東京にも劇場街を作ろう(4)

 劇場街を作るにしても、何処に作るか、誰が作るか、誰が使うか、なんて問題が山積みです。誰しも、場末の劇場で公演をやりたくありません。メジャー化の登竜門ともいうべき、劇場街ができることを願う劇団関係者は多いはずです。

何処に作るか?

東京に劇場を作るなら、JR山手線の沿線は必須です。下北沢も悪くありませんが・・多くの鉄道が通っていて、首都圏のどこからでもアクセスの便利な立地が望まれます。既存の劇場を活かすなら・・日比谷界隈(帝国・日生・東京宝塚)、汐留界隈(四季劇場[春・秋・海])、新宿東部エリア(コマ・シアターアプル・サンモール・厚生年金会館など)、池袋西口エリア(東京芸術劇場など)が有力でしょうか。秋葉原の神田青果市場跡地(現在の交通広場)も有望ですが・・。浅草の再開発という選択肢もありますか。TBSは赤坂劇場をリプレースするそうです。

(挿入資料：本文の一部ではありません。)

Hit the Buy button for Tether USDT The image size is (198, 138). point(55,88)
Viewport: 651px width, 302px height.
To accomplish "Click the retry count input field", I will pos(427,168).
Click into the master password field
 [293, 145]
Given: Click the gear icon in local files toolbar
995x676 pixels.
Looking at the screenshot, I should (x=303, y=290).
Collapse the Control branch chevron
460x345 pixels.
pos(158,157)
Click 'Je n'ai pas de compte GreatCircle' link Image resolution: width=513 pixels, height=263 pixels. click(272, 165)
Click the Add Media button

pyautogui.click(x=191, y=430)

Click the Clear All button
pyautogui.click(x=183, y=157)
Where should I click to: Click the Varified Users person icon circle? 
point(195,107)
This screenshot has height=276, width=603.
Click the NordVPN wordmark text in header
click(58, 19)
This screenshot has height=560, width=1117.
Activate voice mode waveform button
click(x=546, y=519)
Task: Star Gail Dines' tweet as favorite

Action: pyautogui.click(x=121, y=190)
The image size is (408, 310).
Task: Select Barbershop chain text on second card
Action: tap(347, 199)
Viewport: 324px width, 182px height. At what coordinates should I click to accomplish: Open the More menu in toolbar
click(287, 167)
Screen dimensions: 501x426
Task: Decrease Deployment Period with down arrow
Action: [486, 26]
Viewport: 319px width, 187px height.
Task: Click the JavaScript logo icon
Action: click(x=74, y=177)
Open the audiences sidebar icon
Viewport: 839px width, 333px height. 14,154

汐留や日比谷ならマンモス劇場がすでにあるため、1000席未満の劇場を作りやすいです。既存のミュージカル客を取り込みやすい利点もあります。新宿や池袋は用地取得が大変そうですから、秋葉原や浅草がねらい目かも知れませんね。とりあえずキャッツシアターのようなテント村でスタートする方法もありますね。お台場はエンターテイメントの集積地ですが、立地的な問題から考えると不利は免れません。

誰が作るか?

大企業が単独で劇場街を作ることは、あまりに冒険が過ぎます。TV局や新聞社にもそこまでの底力が無いでしょうし、何よりもメリットがありません。とりあえず行政が参加しないことには、どうにもなりませんか。行政が民間の協力を仰ぎながら、劇場街を作ってくれるのが、最良の選択です。しかし、東京都には潤沢な資産が無いので、既存の再開発計画に乗っかるのが関の山です。新たな用地買収は無理というものです。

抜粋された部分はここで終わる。